(Collected data entries)
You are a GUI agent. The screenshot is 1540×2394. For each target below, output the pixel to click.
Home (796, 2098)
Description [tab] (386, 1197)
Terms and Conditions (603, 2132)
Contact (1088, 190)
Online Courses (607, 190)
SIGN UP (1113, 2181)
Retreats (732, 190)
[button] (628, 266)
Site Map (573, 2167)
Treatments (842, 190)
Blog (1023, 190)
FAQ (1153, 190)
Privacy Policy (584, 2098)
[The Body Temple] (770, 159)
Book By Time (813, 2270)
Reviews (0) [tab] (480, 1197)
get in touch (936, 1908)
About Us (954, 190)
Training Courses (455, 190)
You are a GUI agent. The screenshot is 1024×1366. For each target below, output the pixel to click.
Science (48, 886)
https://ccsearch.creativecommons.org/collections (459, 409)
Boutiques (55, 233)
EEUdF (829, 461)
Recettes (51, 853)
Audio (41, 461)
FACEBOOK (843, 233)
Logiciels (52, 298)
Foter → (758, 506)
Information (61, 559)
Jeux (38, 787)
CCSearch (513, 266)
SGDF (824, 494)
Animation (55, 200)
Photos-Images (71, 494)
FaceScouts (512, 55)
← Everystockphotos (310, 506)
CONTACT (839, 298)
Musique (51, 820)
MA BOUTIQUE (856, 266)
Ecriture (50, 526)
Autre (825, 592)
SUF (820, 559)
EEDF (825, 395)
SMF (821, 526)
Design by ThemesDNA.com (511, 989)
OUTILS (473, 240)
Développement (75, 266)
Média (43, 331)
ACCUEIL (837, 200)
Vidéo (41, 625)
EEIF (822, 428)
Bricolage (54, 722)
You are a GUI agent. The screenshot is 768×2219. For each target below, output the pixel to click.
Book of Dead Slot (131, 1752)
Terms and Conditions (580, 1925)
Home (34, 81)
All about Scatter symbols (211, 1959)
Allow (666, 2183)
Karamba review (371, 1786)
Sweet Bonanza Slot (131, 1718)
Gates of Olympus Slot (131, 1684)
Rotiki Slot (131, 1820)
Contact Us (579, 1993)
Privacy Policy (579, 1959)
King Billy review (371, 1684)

» Aim of the exercise
Take exactly the lines from the one containing "Recettes (51, 853)" through the one containing "Design by ThemesDNA.com (511, 989)" in the data above, and output them with nothing added.

» Answer to this task
Recettes (51, 853)
Audio (41, 461)
FACEBOOK (843, 233)
Logiciels (52, 298)
Foter → (758, 506)
Information (61, 559)
Jeux (38, 787)
CCSearch (513, 266)
SGDF (824, 494)
Animation (55, 200)
Photos-Images (71, 494)
FaceScouts (512, 55)
← Everystockphotos (310, 506)
CONTACT (839, 298)
Musique (51, 820)
MA BOUTIQUE (856, 266)
Ecriture (50, 526)
Autre (825, 592)
SUF (820, 559)
EEDF (825, 395)
SMF (821, 526)
Design by ThemesDNA.com (511, 989)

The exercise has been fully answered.